§ DIRECTIONS FOR THIS TASK:
Go line by line through the entries and show those that hold the string "agent".

§ SOURCE INFORMATION:

###

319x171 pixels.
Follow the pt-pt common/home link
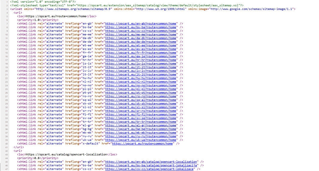140,93
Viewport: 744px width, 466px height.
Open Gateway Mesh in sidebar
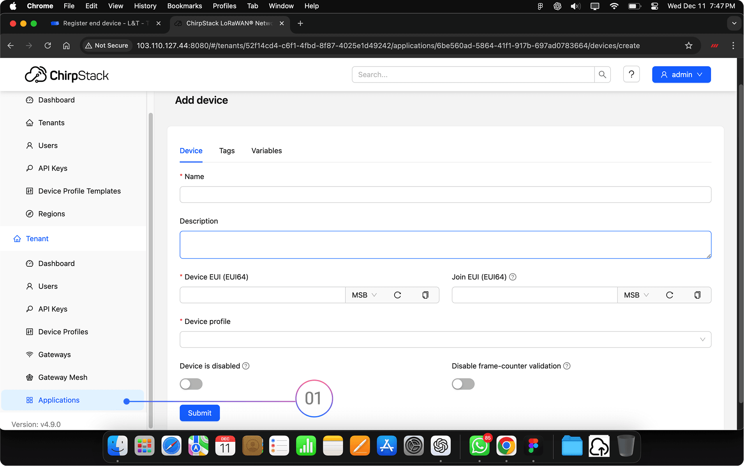pos(63,377)
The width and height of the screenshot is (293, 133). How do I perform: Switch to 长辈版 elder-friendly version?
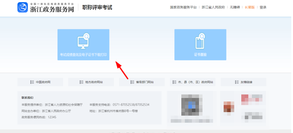pos(250,7)
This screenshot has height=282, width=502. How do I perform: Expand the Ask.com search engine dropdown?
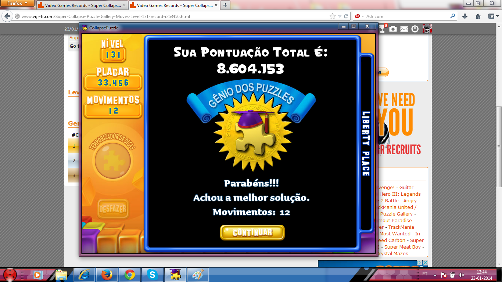363,16
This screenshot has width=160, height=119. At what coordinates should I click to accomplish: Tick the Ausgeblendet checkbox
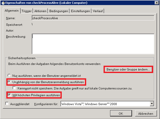(x=7, y=104)
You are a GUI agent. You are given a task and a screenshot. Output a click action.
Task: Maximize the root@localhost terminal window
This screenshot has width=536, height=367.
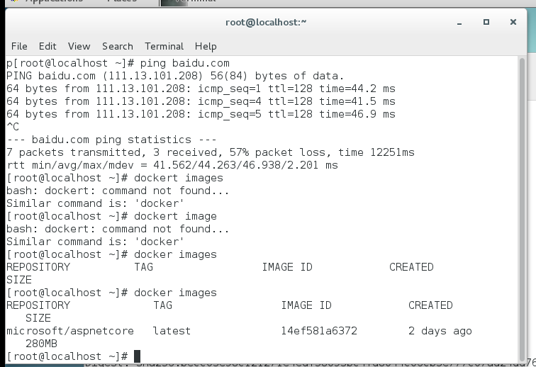tap(487, 22)
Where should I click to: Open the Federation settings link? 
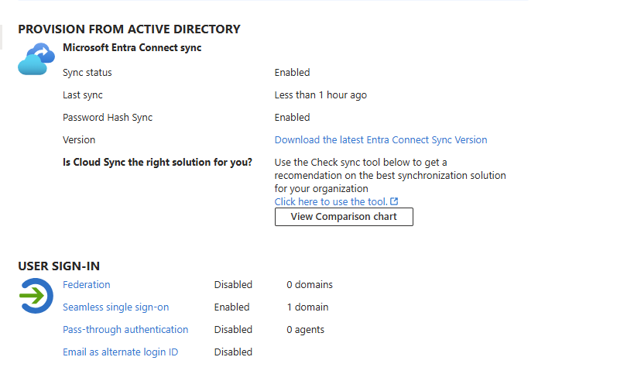pos(87,284)
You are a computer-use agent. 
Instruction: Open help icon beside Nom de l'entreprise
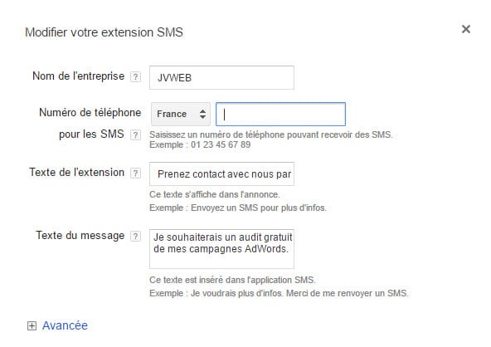pos(135,77)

###

§ OUTPUT OF THE EXERCISE:
You are a GUI agent. You are given a task and a screenshot. Output a click action.
You are a computer-use agent. 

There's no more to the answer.